» **Entries shown**
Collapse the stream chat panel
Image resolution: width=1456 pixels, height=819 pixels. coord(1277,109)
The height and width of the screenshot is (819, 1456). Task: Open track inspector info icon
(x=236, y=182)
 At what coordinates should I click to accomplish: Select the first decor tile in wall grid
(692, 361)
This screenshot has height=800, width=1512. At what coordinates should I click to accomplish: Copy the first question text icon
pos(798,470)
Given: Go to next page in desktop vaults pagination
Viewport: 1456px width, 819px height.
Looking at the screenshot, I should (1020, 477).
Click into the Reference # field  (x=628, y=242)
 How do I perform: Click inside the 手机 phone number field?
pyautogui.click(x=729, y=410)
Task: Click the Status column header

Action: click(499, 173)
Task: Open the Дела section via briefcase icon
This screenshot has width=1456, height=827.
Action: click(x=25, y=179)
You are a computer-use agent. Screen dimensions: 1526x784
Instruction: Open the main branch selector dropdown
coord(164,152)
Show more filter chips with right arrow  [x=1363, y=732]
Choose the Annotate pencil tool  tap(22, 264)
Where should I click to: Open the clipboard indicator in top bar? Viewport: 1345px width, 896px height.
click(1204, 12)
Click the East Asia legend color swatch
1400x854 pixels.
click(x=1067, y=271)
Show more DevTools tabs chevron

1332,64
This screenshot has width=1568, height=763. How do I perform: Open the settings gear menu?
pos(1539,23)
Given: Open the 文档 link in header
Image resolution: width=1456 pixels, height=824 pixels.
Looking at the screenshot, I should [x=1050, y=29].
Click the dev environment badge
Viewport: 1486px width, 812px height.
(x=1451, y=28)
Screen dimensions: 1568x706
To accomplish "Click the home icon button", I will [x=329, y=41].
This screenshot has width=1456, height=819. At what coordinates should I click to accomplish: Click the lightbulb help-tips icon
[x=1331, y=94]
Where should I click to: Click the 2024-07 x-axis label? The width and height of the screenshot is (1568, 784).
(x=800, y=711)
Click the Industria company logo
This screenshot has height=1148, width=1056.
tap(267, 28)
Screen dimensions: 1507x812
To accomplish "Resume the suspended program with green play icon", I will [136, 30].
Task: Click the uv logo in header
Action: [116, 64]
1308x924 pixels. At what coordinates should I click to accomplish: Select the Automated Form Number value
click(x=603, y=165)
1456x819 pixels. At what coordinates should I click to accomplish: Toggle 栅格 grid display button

» **Aim of the exercise**
Go through the entries and filter for lines holding the word "Given"; copy each match.

» **Task output**
Given: Go to next page in desktop vaults pagination
Given: Open the 文档 link in header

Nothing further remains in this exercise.